Nothing is anonymous on the Internet


There is the old, cliché saying: “What happens in Vegas stays in Vegas.” This directly applies to your computer or the Internet; what you post digitally stays there no matter what you do. Deleting photos of embarrassing or scandalous situations off your computer or taking off your Facebook profile are not permanent solutions.

Bloggers and hackers, like the group Anonymous have become Internet vigilantes, digging up dirt to fight whatever they consider injustice. Anything posted on the Internet can be exposeed by talented hackers and diligent bloggers. | Wikimedia Commons

Bloggers and hackers like the group Anonymous have become Internet vigilantes, digging up dirt to fight whatever they consider injustice. Anything posted on the Internet can be exposeed by talented hackers and diligent bloggers. | Wikimedia Commons

Take the infamous Steubenville, Ohio case in which two football players, Trent Mays, 17, and Ma’lik Richmond, 16, were found guilty of raping a drunken 16-year-old girl. The case would have remained only a local and state story had it not been for the Internet.
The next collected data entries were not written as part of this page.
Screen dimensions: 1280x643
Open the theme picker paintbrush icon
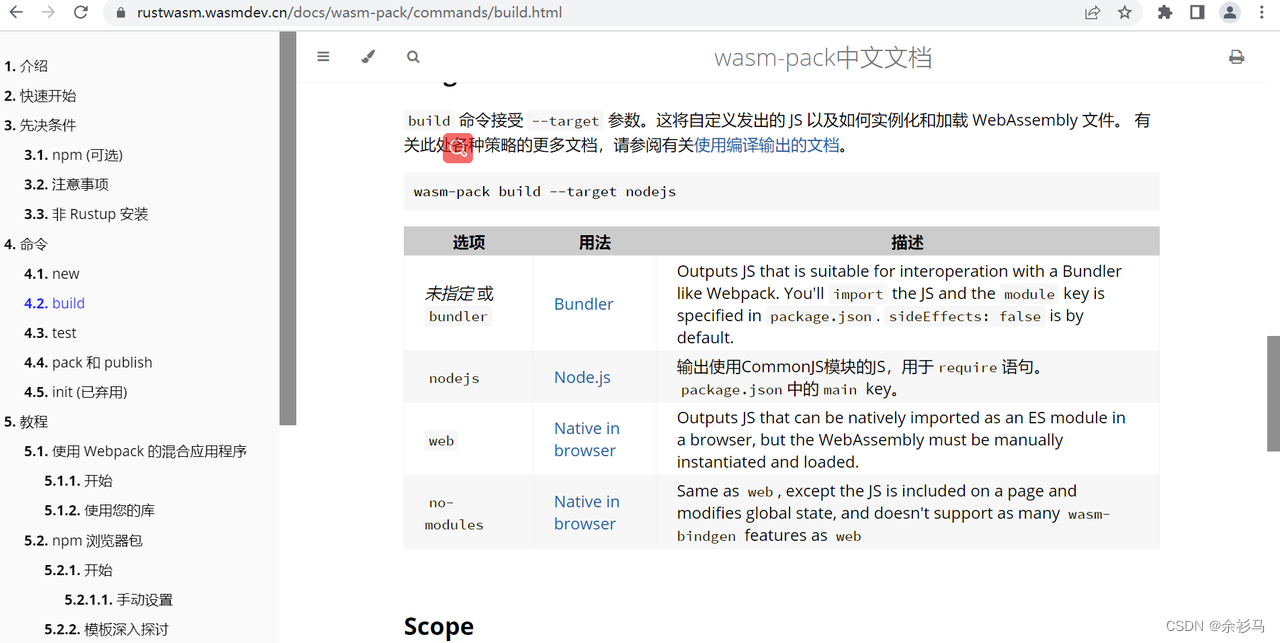(368, 57)
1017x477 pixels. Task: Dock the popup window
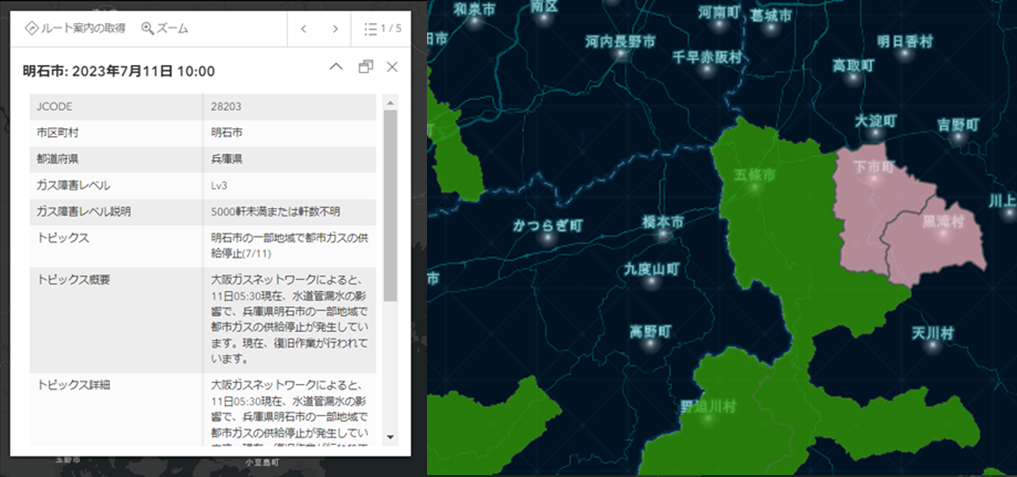click(365, 67)
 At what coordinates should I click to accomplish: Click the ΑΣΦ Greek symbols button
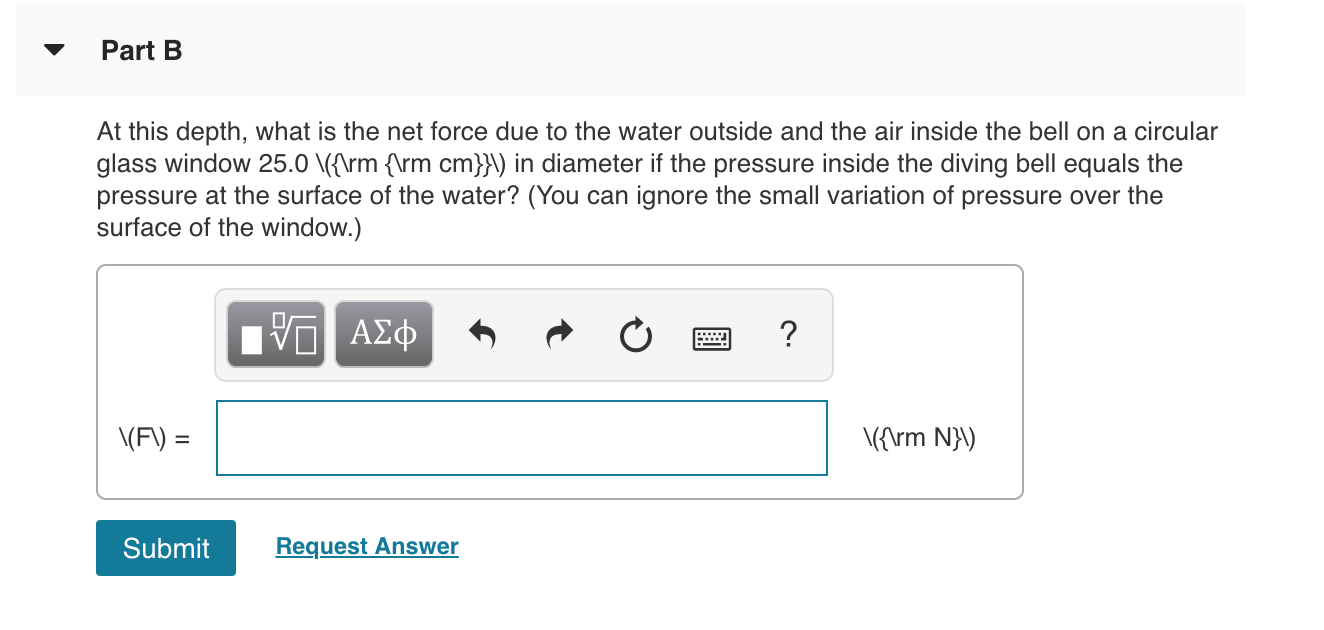pos(383,334)
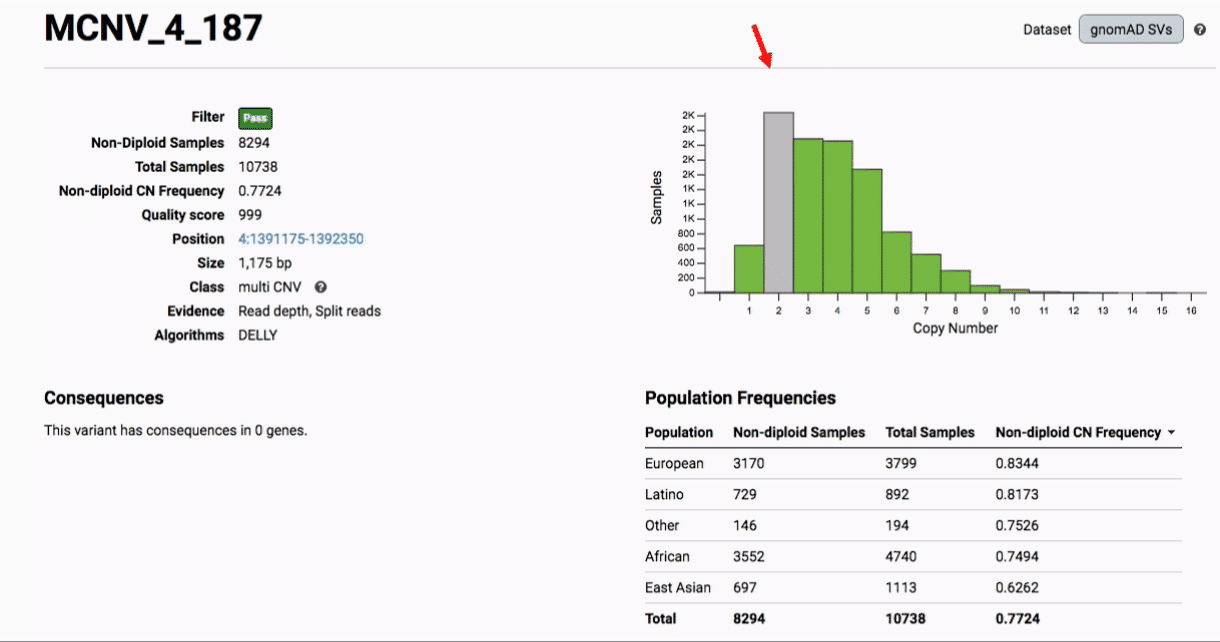Click the histogram bar for copy number 3
The height and width of the screenshot is (642, 1220).
[x=808, y=216]
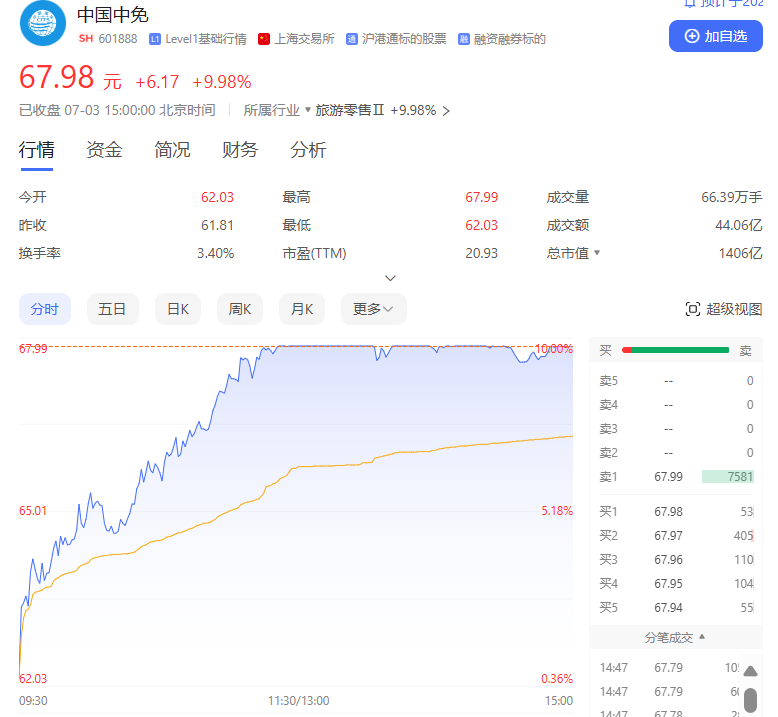Collapse the 分笔成交 section
The image size is (778, 717).
pos(702,636)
During the case, the blogosphere got involved, questioning the police giving the boys carte blanche treatment because of their status as football players on their highly regarded football team. Later, the famous hacker group, Anonymous, posted a video of a teen who made joking references to the rape, bringing the case to the national consciousness.

This case struck a chord with the nation because of how the youths treated the situation. There were witnesses who did nothing and others who posted pictures and videos on social media that made fun of the matter. Even the football coach in Steubenville is accused of covering up the football players’ crimes. The night and the events following were well documented with social media, phones, photos and videos. What you do on the Internet stays on the Internet; there is no “perma-delete.” A good hacker can find anything.

Speaking of that case, two Ohio girls have been arrested for making death threats against the accuser via social media. In cases of this high interest, it’s not wise to post something incriminating on the Internet. The police monitor Twitter and Facebook in a case like this.

Technology is an integrated part of our lives, and it is there to help us —for the most part. Anyone born after 1994 will never live through a time without being connected to the Internet from either his home or at school. However, those who remember the pre-Facebook or even pre-Myspace times can remember that there were still cases like the one in Steubenville that didn’t end with a conviction.

In a July 27, 2010 article by The Huffington Post’s Jim Gomez, suspected serial killer Mark Dizon was caught because he was a Facebook friend with one of his victim’s daughters. San Fernando, Calif. Police Senior Superintendent Danilo Bautista said Dizon “was fond of computers, and this gave him away.”

Cases like those are on the extreme side, and they don’t affect the majority of Americans, but they point to the ineptitude of handling social media in our lives. People take technology so lightly today that things that might be taken as cruel or unethical in life are treated cavalierly. The morals we hold in person are blurred under a veil of anonymous protection.

Ryan William Waterman, for example, posted pictures of petting, lifting and harassing a manatee listed on Facebook — doesn’t seem like such a bad thing until you find out that the U.S. Fish and Wildlife Service lists two species of manatee as endangered and a third species as threatened. The pictures caught the attention of authorities, and if convicted, Waterman faces a $500 fine and a possible 60 days in jail.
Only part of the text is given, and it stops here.